Generating New XML Documents

The Streaming API can be used not only to parse existing XML documents, but also to create new documents. While creating new documents, you can also append existing XML documents in the new ones.

Opening an Output Stream

To create a new XML document, you first create an output stream instead of the input stream that we created while reading a document. Creating an output stream is achieved by using a factory. The class for this factory is XMLOutputStreamFactory. It has a newOutputStream method that returns a new output stream based on the writer that you pass as an input. The writer can be constructed out of a flat file or any other output stream. The following code snippet creates a new output stream to be used for creating XML documents:

XMLOutputStreamFactory factory = XMLOutputStreamFactory.newInstance();
XMLOutputStream outputStream = factory.newOutputStream(
        new PrintWriter(System.out, true) );

The output stream can also be constructed out of a Document object, in which case it constructs the DOM tree based on the data passed in. All these methods throw an exception of type XMLStreamException, which indicates that there was an error in trying to create the output stream.
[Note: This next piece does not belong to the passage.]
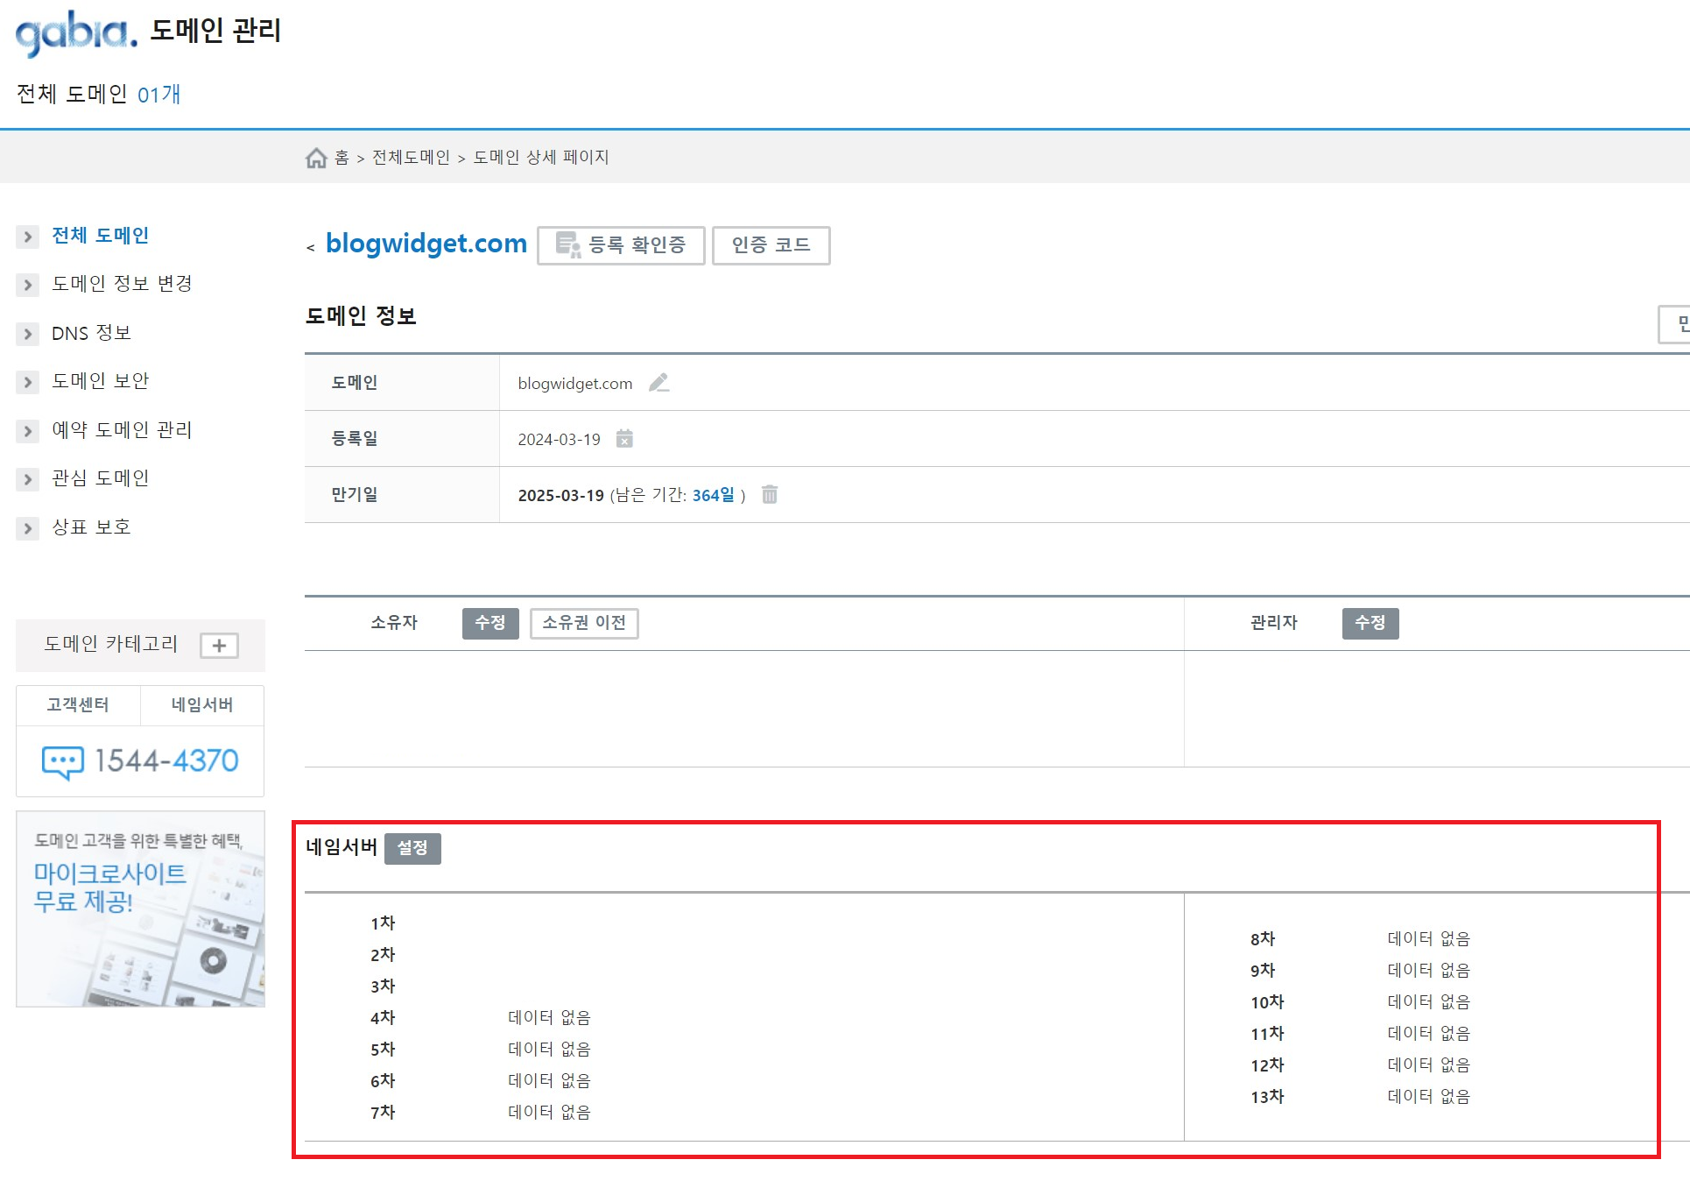Click the gabia logo
The height and width of the screenshot is (1181, 1690).
pyautogui.click(x=77, y=33)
The output stream object (XMLOutputStream) consists of add methods that you can use to add attributes, text value, XMLEvents, and the contents of an XMLInputStream object. When you're done with the output stream, you close it by invoking the close method.

Writing the XML Elements

You first create elements of different types before you add them onto the output stream. Elements can be created by using the ElementFactory class. This class has a list of create methods, which will let you create elements of different types. For example, you will find a method createStartElement, which creates a start element based on the attributes. Similarly, you'll see a createAttribute method, which creates an attribute of an element. Use the appropriate create method to create an element and add it to the output stream to write the XML.
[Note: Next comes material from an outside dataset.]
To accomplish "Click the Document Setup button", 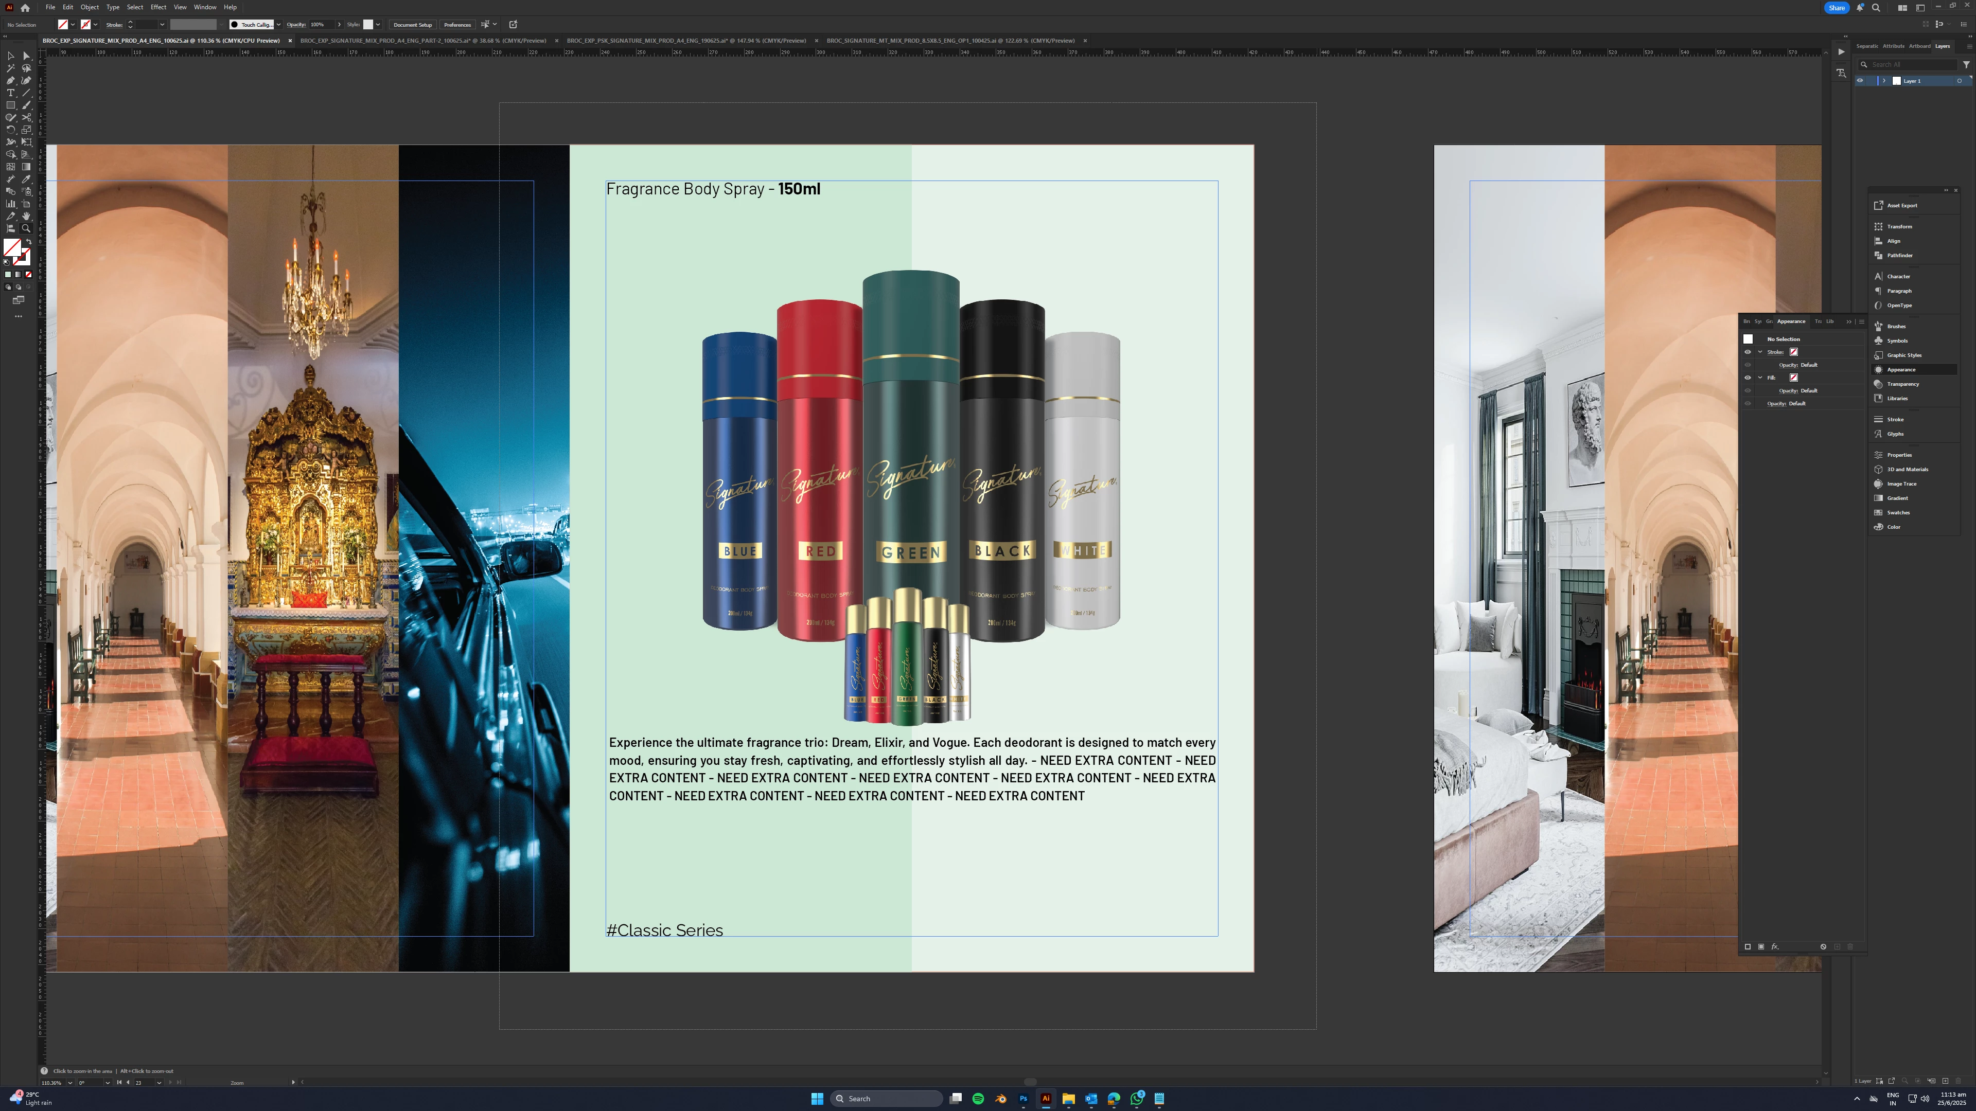I will (x=413, y=25).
For example, consider the following XML document:

  <to name="John Doe" id="john@doe.com" />
  <subject>This is a Test</subject>

To write this simple XML document, you would use the following code snippet (assume that the output stream has already been created):

outputStream.add( ElementFactory.createStartElement("email") );
outputStream.add(ElementFactory.createStartElement("to") );
outputStream.add(ElementFactory.createAttribute("name", "John Doe"));
outputStream.add(ElementFactory.createAttribute("id", "john@doe.com"));

outputStream.add(ElementFactory.createEndElement("to") );
outputStream.add(ElementFactory.createStartElement("subject") );
outputStream.add(ElementFactory.createCharacterData("This is a test"));
outputStream.add(ElementFactory.createEndElement("subject") );
outputStream.add(ElementFactory.createEndElement("email") );
Adding Another XML Document

You can also embed an existing XML document inside the XML that you're creating by creating an input stream and adding it to the output stream. For example, the following code snippet does this. Assume that we've already created an input stream object and an output stream object prior to this code snippet.

outputStream.add( inputStream ) ;

This code automatically adds the entire XML event stream present in the input stream into the output stream, thus including it in the output XML document.

Included with this book is a sample code that writes a simple XML document onto the screen. You can execute it by invoking the class com.wlsunleashed.xml.stream.WriteXML. You can pass another XML document as a parameter into this XML; in that case, the passed-in document will be included in the output.